ACTION ITEM: Within the material that follows, how many lines include the string "every"? Answer with the number and nothing more.

^^^^

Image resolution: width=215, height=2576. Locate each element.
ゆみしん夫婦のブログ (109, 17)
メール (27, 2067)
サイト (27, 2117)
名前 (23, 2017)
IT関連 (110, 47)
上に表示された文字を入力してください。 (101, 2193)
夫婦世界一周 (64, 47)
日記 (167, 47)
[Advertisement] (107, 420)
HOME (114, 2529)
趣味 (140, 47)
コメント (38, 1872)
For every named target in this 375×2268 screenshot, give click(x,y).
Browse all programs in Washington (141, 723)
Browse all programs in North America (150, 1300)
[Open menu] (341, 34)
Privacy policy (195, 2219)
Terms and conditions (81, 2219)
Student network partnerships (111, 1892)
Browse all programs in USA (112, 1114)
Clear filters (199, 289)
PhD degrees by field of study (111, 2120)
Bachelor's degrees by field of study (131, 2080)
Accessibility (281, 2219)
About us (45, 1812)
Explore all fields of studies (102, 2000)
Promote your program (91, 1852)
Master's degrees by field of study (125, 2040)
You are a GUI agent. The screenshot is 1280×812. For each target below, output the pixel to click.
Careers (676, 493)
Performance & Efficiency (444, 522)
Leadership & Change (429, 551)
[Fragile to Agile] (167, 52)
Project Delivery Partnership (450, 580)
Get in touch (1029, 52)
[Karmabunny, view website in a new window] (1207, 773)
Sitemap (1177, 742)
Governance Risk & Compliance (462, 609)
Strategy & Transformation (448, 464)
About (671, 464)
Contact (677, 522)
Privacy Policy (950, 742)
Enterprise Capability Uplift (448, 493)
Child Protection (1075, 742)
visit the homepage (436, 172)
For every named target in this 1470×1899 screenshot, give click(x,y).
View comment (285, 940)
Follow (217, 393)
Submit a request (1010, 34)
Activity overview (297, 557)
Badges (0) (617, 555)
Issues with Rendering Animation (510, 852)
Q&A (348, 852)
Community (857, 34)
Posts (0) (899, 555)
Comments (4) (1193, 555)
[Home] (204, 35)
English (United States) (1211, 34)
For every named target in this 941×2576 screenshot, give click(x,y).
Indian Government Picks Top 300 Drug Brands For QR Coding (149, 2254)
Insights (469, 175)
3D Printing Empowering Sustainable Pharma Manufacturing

^^^^

EXERCISE ANSWER: 3